Your answer should be the lines below from the one holding "Open Analyze Data in the Analysis group" through the one holding "Open the 5 条/页", copied exactly and with nothing else.

Stored items
++++

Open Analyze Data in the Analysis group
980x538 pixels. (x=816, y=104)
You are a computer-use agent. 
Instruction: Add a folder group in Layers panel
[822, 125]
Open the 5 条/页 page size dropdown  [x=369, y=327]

++++

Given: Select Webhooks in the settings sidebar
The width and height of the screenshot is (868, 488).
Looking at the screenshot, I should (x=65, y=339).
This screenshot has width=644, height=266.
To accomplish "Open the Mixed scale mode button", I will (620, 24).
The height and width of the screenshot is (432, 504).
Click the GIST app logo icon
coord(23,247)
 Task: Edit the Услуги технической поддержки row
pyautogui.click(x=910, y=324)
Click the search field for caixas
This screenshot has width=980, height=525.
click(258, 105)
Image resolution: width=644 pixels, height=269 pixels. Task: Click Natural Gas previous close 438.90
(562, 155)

++++

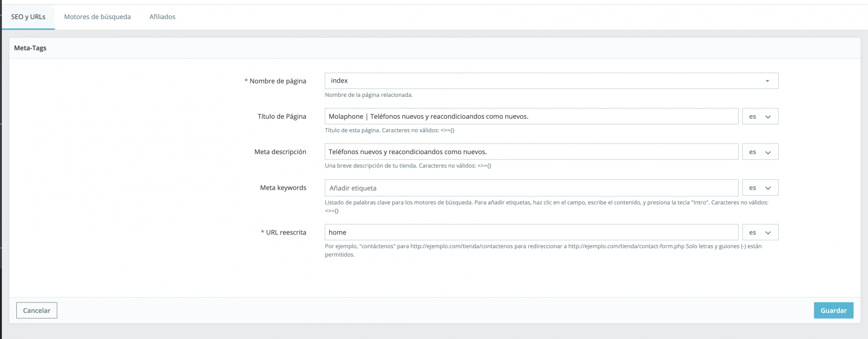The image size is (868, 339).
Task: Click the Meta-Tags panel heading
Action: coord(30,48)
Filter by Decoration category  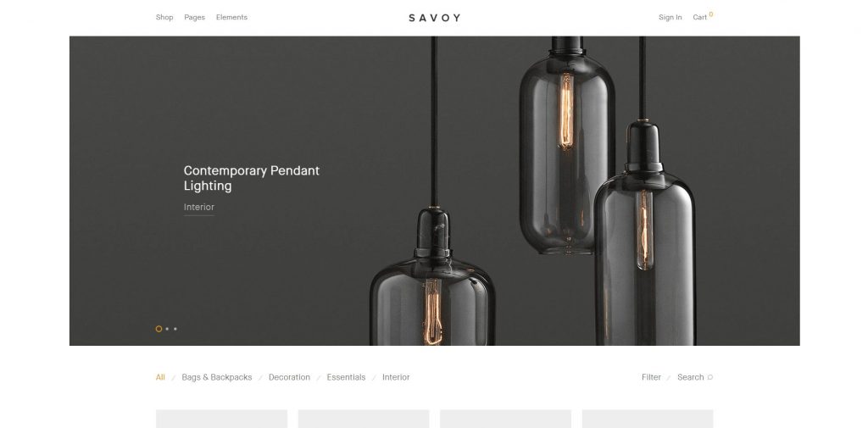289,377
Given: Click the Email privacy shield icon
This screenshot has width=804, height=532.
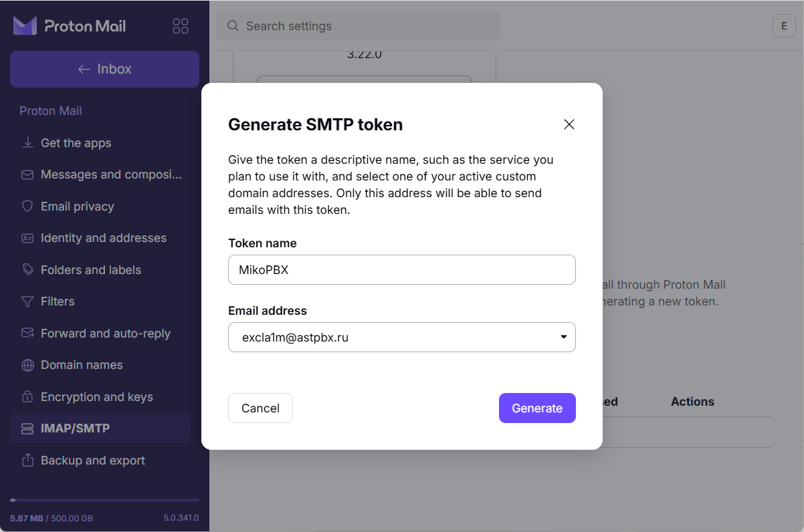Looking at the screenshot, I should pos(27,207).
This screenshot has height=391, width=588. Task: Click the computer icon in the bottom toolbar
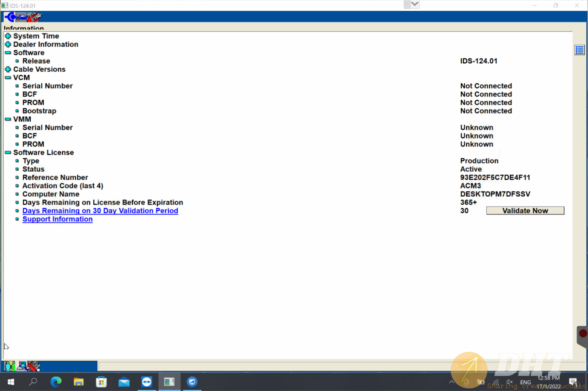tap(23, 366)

++++

» Exercise response
Open Analyze Data in the Analysis group
980x538 pixels. (x=816, y=104)
You are a computer-use agent. 
Instruction: Add a folder group in Layers panel
[822, 125]
Open the 5 条/页 page size dropdown  [x=369, y=327]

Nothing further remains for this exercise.